Findings: Between July 30, 2010, and May 24, 2013, we enrolled 200 children to our study and randomly assigned 99 to receive RTS,S/AS01 and 101 to receive rabies vaccine. 177 (89%) of the 200 children enrolled completed 14 months of follow-up. Serious adverse events were noted in 41 (41·4%, 95% CI 31·6-51·8) of 99 RTS,S/AS01 recipients and 37 (36·6%, 27·3-46·8) of 101 rabies-vaccine recipients (relative risk 1·1, 95% CI 0·8-1·6). 20 (20·2%, 95% CI 12·8-29·5) of 99 RTS,S/AS01 recipients and 12 (11·9%, 6·3-19·8) of 101 rabies-vaccine recipients had at least one serious adverse event within 30 days after vaccination, mainly pneumonia, febrile convulsions, and salmonella sepsis. Five (5·1%, 95% CI 1·7-11·4) of 99 RTS,S/AS01 recipients and four (4·0%, 1·1-9·8) of 101 rabies-vaccine recipients died, but no deaths were deemed related to vaccination. Mortality was associated with five cases of pneumonia (1% RTS,S/AS01 recipients vs 3% rabies-vaccine recipients), five cases of gastroenteritis (3% RTS,S/AS01 recipients vs 2% rabies-vaccine recipients), five cases of malnutrition (2% RTS,S/AS01 recipients vs 3% rabies-vaccine recipients), one case of sepsis (1% rabies-vaccine recipients), one case of Haemophilus influenza meningitis (1% rabies-vaccine recipients), and one case of tuberculosis (1% RTS,S/AS01 recipients).

Interpretation: RTS, S/AS01 was well tolerated when given to children with WHO clinical stage 1 or 2 HIV disease along with high antiretroviral and co-trimoxazole use.

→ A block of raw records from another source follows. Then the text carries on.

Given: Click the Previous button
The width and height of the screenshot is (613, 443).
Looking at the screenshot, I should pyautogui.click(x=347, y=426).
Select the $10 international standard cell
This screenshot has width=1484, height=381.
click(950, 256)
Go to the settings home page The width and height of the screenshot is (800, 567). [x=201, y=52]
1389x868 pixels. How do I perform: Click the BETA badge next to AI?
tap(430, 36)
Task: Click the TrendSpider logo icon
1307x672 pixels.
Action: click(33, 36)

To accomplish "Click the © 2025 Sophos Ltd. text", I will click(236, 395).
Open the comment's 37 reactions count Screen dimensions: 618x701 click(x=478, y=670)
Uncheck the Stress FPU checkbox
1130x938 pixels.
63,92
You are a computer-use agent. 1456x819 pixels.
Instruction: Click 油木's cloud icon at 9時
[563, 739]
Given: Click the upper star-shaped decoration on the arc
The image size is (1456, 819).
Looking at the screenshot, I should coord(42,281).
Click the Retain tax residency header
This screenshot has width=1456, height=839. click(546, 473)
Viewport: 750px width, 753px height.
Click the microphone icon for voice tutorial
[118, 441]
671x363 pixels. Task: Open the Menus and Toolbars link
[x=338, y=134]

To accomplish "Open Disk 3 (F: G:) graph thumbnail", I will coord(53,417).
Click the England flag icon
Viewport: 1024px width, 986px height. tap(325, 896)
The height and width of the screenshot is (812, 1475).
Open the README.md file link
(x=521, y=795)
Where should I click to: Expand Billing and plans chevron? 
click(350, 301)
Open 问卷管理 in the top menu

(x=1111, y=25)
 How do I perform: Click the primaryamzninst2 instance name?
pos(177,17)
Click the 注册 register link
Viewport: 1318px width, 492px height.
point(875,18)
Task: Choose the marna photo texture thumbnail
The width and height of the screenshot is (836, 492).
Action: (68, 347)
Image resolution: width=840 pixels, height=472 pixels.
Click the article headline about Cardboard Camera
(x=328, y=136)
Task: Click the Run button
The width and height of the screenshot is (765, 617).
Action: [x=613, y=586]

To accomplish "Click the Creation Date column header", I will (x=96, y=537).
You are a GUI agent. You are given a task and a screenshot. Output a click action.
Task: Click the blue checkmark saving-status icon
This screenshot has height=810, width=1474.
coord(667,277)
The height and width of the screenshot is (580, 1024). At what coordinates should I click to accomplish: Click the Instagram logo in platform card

Children with HIV disease could be included in future RTS,S/AS01 vaccination programmes.

Funding: GlaxoSmithKline Biologicals SA and PATH Malaria Vaccine Initiative.

Figure 1:. Trial profile

177 participants completed the study (87 assigned to RTS,S/AS01, reasons for 12 withdrawals were: five had a fatal SAE, one withdrew consent, three migrated, two were lost to follow-up, and one refused; and 90 assigned to rabies vaccine, reasons for 11 withdrawals were: four had a fatal SAE, six migrated, and one had non-compliance with study procedures). ATP=according-to-protocol. SAE=serious adverse event. ITT=intention-to-treat.

Figure 2. Overall incidence of solicited and grade 3 solicited adverse events

: Absolute data: pain: RTS,S/AS01 52/288, rabies vaccine 18/298; redness: RTS,S/AS01 20/288, rabies vaccine 9/298; swelling: RTS,S/AS01 31/288, rabies vaccine 13/298; drowsiness: RTS,S/AS01 32/288, rabies vaccine 15/298; irritability: RTS,S/AS01 73/288, rabies vaccine 32/298; loss of appetite: RTS,S/AS01 51/288, rabies vaccine 26/298; fever: RTS,S/AS01 120/288, rabies vaccine 56/298. Data were reported during the 7-day post-vaccination periods in the intention-to-treat population. Error bars represent 95% CIs. Grade 3 pain=crying when limb was moved or the limb was spontaneously painful. Grade 3 redness or swelling=diameter larger than 20 mm. Grade 3 drowsiness=preventing everyday activity. Grade 3 irritability=preventing everyday activity and crying inconsolably. Grade 3 loss of appetite=not eating at all. Grade 3 fever=axillary temperature greater than39·0°C. Any fever=axillary temperature ≥37·5°C.